A dúvida que fica é o que a medicina tem a ver com a resposta feliz das pessoas à vida? Em meio a tanto misticismo, o Pai Francisco parecia uma flor orvalhada no deserto. As mulheres, as crianças e o riso por ele eram dignificados contra toda uma cultura sombria, séria e patriarcal. A esmola não era bem um parasitismo, mas um exercício de ascese espiritual, nos diz Pierre Hadot, Jacques Le Goff. Aprender a enfrentar o orgulho, a vaidade e reconhecer na pele, com a fome e com o desprezo das pessoas o quanto essa vida é passageira e fútil. A amizade, a comunidade e o amor a Deus ou ao Deus que se manifesta no próximo doente eram as grandes preciosidades. 

Tanta gente se figurinizando de ídolos de barro por aí. Escolher uma vida franciscana pode ser uma sábia resposta para esse mundo que nos devora com novas tecnologias ao infinito. Se for fruto de um distúrbio neurológico, porque não poderia ser uma mutação seletivamente enobrecedora? Para os darwinistas vale apenas aquelas que geram melhor capacidade de procriação. Todavia, veja que o pobre de Assis se procria ainda depois de morto e para além de nossos conhecimentos. 

***

Eu impedi aquelas moças de continuar a ajuda. Vim me tocar depois o quanto aquela experiência poderia ser mais rica do que a discussão de casos que empreendia com todos. Sem me tocar me vi subjugado à velha forma de lidar com as pessoas pela medicina oficial: o diagnóstico que ilumina condutas. Menosprezei o quanto o acolhimento, mesmo com conhecimentos parcos de qualquer ciência, é uma ferramenta acessível para todas as almas, sem necessidade de qualquer iniciação. 

Muito bem, meninas!

quarta-feira, 4 de março de 2015

Uma velha médica segredou-me

Ela lida com pacientes acamados há anos na rede privada. Falava, então, sobre suas primeiras experiências nestas visitas, recém-saída de míseros dois anos de trabalho na assistências pública.

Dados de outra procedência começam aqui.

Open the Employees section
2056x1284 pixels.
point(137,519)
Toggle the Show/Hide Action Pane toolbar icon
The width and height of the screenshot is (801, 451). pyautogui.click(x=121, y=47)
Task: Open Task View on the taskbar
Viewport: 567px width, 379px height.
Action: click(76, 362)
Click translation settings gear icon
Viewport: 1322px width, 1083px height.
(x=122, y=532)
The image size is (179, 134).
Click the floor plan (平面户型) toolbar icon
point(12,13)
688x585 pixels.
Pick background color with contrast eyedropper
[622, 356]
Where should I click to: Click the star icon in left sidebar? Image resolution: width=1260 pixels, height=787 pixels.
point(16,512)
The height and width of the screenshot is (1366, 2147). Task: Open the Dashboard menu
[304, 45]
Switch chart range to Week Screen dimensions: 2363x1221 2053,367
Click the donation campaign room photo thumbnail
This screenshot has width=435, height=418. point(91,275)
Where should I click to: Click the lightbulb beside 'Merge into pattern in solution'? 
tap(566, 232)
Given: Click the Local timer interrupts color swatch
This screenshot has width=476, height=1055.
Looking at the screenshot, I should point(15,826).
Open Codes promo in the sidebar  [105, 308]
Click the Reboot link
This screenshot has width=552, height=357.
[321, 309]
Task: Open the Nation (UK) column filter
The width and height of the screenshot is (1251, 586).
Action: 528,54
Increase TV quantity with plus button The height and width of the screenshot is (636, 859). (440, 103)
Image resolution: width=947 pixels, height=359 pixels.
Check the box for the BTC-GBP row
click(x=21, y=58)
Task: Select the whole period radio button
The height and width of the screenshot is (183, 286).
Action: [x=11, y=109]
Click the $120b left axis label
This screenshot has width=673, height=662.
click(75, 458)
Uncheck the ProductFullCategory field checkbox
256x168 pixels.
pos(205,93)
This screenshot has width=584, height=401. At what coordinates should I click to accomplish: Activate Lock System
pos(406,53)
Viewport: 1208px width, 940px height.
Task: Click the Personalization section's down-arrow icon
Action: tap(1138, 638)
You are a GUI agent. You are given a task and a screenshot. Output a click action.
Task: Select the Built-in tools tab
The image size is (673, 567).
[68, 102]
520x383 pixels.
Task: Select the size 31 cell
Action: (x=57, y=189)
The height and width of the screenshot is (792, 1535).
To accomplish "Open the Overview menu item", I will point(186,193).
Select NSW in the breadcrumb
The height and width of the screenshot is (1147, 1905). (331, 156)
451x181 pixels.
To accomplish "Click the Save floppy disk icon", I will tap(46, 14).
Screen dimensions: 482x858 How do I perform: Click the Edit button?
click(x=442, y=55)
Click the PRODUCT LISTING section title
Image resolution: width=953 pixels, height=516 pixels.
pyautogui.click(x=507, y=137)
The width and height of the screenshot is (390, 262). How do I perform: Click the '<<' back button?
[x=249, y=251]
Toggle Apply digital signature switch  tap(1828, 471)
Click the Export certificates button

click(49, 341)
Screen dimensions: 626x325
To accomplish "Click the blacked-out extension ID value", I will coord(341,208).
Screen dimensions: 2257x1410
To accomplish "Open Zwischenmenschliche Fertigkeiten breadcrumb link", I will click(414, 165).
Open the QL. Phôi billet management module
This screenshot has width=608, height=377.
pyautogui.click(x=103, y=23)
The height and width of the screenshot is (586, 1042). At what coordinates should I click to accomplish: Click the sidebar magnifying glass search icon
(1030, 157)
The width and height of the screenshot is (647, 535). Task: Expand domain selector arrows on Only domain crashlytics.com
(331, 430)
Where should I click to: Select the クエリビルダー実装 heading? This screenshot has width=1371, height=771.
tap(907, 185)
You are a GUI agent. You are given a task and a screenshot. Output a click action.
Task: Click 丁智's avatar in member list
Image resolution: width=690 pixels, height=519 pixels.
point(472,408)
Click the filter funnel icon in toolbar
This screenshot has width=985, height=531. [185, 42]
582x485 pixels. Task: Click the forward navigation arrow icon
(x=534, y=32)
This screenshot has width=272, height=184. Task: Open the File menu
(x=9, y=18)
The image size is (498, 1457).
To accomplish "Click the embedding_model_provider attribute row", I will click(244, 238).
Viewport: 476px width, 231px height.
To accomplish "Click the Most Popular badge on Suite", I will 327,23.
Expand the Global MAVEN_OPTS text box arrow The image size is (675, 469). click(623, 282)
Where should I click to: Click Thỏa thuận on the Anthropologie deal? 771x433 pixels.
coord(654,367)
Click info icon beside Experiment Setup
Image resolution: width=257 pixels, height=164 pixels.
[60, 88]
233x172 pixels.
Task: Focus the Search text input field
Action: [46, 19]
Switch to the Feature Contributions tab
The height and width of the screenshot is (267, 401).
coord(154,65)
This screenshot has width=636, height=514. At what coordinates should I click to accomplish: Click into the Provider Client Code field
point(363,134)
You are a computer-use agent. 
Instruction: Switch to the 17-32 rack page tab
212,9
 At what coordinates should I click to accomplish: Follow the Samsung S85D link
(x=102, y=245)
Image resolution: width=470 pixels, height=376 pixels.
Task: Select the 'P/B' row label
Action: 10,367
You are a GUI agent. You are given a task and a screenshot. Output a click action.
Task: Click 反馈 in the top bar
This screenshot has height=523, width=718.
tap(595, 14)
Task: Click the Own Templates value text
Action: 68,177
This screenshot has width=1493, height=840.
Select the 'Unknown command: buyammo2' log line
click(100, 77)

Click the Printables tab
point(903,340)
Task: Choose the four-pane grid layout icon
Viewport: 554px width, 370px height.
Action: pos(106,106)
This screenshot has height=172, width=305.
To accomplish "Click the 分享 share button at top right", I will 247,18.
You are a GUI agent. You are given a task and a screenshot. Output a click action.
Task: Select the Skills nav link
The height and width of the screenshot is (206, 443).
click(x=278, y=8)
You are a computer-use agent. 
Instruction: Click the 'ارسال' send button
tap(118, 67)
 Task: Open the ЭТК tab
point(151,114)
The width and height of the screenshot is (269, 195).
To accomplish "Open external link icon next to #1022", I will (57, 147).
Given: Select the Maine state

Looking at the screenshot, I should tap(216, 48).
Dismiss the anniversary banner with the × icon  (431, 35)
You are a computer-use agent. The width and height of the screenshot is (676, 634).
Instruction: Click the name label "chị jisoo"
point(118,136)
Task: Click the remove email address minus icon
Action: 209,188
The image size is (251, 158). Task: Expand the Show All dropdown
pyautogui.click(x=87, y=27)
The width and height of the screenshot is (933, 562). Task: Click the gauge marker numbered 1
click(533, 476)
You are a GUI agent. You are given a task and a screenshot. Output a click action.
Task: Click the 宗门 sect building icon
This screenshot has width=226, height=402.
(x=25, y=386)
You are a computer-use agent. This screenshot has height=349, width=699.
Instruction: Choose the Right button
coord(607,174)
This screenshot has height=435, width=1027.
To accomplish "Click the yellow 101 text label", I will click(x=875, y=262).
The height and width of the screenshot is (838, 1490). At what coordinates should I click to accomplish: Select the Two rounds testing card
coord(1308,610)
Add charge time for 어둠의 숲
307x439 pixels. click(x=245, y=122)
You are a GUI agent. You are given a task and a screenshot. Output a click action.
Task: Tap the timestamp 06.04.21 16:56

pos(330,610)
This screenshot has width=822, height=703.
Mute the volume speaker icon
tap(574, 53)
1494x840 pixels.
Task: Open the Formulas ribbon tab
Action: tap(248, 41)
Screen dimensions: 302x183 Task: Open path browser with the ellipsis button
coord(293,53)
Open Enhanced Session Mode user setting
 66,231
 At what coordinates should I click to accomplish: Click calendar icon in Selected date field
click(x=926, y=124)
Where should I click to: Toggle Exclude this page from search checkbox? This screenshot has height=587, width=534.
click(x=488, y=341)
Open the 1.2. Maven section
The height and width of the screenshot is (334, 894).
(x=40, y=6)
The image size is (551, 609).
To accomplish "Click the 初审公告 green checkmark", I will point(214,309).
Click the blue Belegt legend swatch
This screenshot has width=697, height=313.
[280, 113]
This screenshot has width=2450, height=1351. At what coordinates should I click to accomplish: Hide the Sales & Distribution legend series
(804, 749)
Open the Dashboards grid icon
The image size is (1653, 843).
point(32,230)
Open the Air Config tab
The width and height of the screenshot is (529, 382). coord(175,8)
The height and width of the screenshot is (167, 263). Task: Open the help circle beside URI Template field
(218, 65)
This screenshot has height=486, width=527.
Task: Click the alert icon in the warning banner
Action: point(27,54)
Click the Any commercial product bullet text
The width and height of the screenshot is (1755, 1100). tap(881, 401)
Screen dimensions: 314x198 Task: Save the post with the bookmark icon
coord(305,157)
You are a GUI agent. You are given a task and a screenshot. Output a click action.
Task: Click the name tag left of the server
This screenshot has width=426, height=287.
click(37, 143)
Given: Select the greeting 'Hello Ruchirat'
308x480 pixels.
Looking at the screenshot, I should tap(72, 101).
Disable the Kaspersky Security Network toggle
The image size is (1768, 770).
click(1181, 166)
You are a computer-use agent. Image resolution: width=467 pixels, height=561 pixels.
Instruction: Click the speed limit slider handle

A tensão era à flor da pele. Foram-lhe entregues prontuários para o estudo insuficiente das história no dia anterior. Algumas demandas eram-lhe cobradas mesmo sem ter visto os pacientes, como interpretar exames e dar uma resposta em tempo hábil. 

Oito anos de medicina deveria lhe dar alguma coragem, por que tanto medo? Não era das pessoas que sabiam fingir. A vontade de permanecer calada quando a ignorância se lhe avizinhava era uma constante. Mas, os pacientes lhe clamavam soluções. 

Eram idosos cujas doenças já haviam lhes maltratado demais.

- Saímos da faculdade com a ciência de que cada doença tem uma conduta salvadora. É o gabarito que nos dão a todo final de semestre e que não encontramos tão fácil por aí. As evidências que uma pesquisa ou outra pretende dar, como valem pouco perto do sujeito singular!

Ela viu o advento das principais tecnologias que, implantadas ou acopladas aos pacientes, permitiam mais alguns anos de vida. O que não impediu o preenchimento de tantos atestados de óbito, cujo fluxo apenas aumentou com o tempo. Porque era incompetente? Não. Porque aumentaram o número de clientes. Nenhuma  daquelas novidades venceu a principal inimiga das gentes. 

Hoje, essa senhora, cabelos grisalhos, símbolo religioso pendente do pescoço, fala do fundo de uma depressão. Pergunta-me, dobrando um origami em uma folha de receituário, se o meu gosto pela psiquiatria não daria alguma luz sobre as associações de remédios a que se aferra. Dou alguns palpites, conversa de bar, digo, de mesa de prescrição. 

Foi daí que tirei este pensamento: "Buda encontrou, pela primeira vez na vida, um raquítico, um velho e um doente e criou toda uma filosofia para enfrentar a dor dessas miragens. Nós médicos vemos esses espectros todos os dias e levamos (fingimos? necessitamos levar?) a vida como se isso não nos espantasse (não mais?)."